The two sides are in advanced talks following a competitive RFP process that began last year, according to multiple people familiar with the talks. The deal could still fall apart, said the people, who were granted anonymity because the negotiations are private.
It’s unclear how much IMG Arena might pay MLS for the rights, but for some leagues these are massive commercial partnerships. The NFL’s deal with Genius Sports (NYSE: GENI) included hundreds of millions in both cash and equity; the NBA also received equity in its new partnership with Sportradar (Nasdaq: SRAD).
Official data feeds are one of the more direct ways leagues can profit from the rapid expansion of legal sports betting, not just in the U.S., but also overseas. For MLS, which is currently negotiating its next round of domestic TV deals, the data pact presents an opportunity to strengthen its relationship with existing fans, and to draw in new ones.
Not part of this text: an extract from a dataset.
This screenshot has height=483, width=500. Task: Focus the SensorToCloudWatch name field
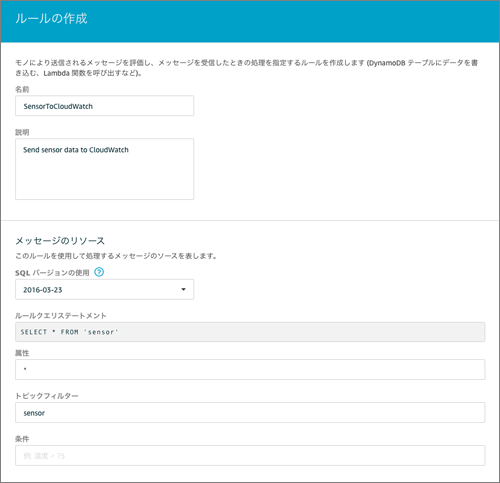click(104, 106)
The league is experiencing rapid commercial growth, with the average franchise now worth about $550 million, according to Sportico’s valuations.
As the middleman for MLS data, IMG Arena would help collect it from venues around the country, then package it for sports betting operators and media companies globally. The league will work with IMG to try to make that data stream faster, more robust and more reliable than feeds built only off live video—which will compel operators to pay for access.
Launched in 2012 and headquartered in London, IMG Arena works with more than 450 sportsbooks covering 45,000 sports events annually. The group’s league and federation clients include the PGA Tour, the ATP and Italy’s Serie A.
Endeavor, which went public in April, owns a number of companies that do business across sports and entertainment, including positions in NFL-backed hospitality company On Location Experience, college-sports rights giant Learfield, and gambling-tech platform OpenBet. It also owns mixed-martial-arts circuit UFC and the Professional Bull Riders.